Both vertebral marrow metastatic lesions and heterogeneous marrow pose different diagnostic
challenges since the imaging features in routine MRI overlap with many benign lesions
including red marrow islands. T1-weighted sequences are quite sensitive to detect
the marrow lesions with lesions having a signal intensity lower than disks or muscles,
indicating the malignant nature.[11] These lesions are less bright on fat-saturated images and do not show contrast enhancement.
However, when conventional sequences are indeterminate, CSI or Dixon and DWI may be
useful. Studies have shown CSI provides a sensitivity of 91.7%, specificity of 73.3%,
and accuracy of up to 82%. A signal drop of more than 20% almost rules out malignancy
with up to 91% sensitivity and high negative predictive value; however, the lesion
that shows a signal drop of ≤20% has to be followed up or biopsied.[12] DWI with quantitative ADC value estimation is more accurate than visual estimation
of restricted diffusion. Pooled sensitivity and specificity of quantitative ADC values
(1.01 ± 0.22 mm2/s) for marrow lesions are 89% and 87%, respectively.[8] Hypercellular focal red marrow may have overlapping values with metastasis on ADC.

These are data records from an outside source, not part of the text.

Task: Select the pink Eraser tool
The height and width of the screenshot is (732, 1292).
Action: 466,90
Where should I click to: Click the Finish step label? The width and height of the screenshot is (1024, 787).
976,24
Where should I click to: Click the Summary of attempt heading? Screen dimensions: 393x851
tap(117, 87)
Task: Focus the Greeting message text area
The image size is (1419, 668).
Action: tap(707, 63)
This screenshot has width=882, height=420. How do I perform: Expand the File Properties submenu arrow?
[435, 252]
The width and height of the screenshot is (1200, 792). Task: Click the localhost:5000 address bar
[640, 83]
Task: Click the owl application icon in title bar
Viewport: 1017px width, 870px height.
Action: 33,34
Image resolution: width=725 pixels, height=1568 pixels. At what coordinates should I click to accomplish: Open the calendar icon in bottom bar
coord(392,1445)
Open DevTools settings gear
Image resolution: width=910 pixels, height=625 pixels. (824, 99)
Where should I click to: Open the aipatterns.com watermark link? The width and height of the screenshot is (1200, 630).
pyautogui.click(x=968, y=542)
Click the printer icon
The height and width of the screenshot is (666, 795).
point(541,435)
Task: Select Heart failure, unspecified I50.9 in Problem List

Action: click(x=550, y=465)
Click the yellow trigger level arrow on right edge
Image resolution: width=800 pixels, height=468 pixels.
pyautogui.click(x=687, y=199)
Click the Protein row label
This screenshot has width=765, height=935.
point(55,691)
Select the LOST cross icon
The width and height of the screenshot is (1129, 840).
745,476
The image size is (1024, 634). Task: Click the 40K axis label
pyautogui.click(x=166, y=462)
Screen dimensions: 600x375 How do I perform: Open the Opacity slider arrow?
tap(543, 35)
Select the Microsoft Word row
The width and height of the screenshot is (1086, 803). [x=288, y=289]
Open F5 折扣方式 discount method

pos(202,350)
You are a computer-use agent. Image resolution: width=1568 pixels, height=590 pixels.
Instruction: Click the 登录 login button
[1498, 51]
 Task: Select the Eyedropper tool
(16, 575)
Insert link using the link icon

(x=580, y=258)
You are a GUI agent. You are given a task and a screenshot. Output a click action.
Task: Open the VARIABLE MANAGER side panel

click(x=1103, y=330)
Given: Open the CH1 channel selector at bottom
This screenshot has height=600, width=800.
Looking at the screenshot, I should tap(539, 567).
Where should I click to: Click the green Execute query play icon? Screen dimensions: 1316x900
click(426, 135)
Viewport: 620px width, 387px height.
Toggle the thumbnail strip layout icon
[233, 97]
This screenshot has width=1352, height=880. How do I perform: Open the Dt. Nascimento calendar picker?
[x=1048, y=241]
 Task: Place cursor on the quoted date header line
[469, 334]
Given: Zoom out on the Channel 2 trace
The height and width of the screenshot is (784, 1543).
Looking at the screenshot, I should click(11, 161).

CSI is ideal for diagnosing atypical hemangioma and focal red marrow hyperplasia with
good certainty, reducing the need for biopsies. Sclerotic metastasis, lesions with
small foci of metastasis, and infiltrative pathologies with preserved trabeculations
especially myeloma or lymphoma might show greater signal drop-off, falsely indicating
benignity. Lesions with hypercellular hematopoietic marrow like spindle cell hemangioma
and extensive fibrosis in chronic osteomyelitis might show false-positive results.
Predicting vertebral lesions as benign or malignant using conventional imaging sequences
can be inconclusive in a small number of cases. Problem-solving sequences greatly
enhance the confidence of radiologists to categorize these lesions. These are now
routinely included in scanning protocols, of which Dixon sequences are more popular
due to ease, good repeatability, and rapid acquisition. Biopsy or close follow-up
with clinical evaluation is still standard practice in lesions with overlapping imaging
features in spite of problem-solving sequences.